─── DATA FOR THE TASK ───

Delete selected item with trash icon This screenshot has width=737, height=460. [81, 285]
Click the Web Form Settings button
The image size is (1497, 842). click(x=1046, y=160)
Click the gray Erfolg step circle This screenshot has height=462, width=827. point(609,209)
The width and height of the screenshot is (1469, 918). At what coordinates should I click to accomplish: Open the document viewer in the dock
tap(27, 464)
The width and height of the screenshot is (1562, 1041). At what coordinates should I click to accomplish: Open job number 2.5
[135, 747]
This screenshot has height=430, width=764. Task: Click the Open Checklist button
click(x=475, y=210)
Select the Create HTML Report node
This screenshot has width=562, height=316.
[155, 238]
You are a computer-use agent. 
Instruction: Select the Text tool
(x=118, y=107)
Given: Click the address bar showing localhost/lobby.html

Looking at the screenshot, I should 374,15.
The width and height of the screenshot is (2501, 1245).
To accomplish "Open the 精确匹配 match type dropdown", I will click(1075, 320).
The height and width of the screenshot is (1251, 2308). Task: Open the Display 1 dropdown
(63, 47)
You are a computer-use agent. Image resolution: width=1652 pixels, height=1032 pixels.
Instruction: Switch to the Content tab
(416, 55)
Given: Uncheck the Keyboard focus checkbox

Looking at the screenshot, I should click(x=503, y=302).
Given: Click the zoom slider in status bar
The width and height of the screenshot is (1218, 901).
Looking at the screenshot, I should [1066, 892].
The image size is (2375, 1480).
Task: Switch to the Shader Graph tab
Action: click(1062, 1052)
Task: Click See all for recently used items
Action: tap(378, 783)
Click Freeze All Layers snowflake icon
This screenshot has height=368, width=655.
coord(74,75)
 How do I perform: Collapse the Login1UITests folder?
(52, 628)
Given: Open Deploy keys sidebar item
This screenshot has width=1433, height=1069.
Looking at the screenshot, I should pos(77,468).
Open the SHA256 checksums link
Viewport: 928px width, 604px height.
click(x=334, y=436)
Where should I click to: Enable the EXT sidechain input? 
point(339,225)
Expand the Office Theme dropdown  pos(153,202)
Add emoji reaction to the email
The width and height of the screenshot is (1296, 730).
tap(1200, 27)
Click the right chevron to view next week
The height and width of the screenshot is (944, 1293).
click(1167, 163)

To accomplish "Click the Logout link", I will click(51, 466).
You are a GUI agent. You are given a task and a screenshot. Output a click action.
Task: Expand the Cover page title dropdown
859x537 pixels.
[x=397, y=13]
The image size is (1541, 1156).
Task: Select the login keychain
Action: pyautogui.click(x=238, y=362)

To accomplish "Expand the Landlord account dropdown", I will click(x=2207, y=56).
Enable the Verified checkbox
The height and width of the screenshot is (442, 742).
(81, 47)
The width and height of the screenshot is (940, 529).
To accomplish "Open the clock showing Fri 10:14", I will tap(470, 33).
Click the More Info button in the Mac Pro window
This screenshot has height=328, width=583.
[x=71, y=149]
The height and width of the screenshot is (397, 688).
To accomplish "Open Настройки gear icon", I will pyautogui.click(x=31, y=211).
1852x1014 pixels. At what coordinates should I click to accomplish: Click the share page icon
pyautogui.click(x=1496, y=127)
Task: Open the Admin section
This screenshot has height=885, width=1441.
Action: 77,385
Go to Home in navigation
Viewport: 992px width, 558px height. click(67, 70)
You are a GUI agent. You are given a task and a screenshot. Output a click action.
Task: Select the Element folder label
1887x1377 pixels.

───

* REQUIRED ACTION *
Please report every line in the entries above that holds the string "Expand".

* ANSWER SPACE *
Expand the Office Theme dropdown  pos(153,202)
Task: Expand the Cover page title dropdown
To accomplish "Expand the Landlord account dropdown", I will click(x=2207, y=56).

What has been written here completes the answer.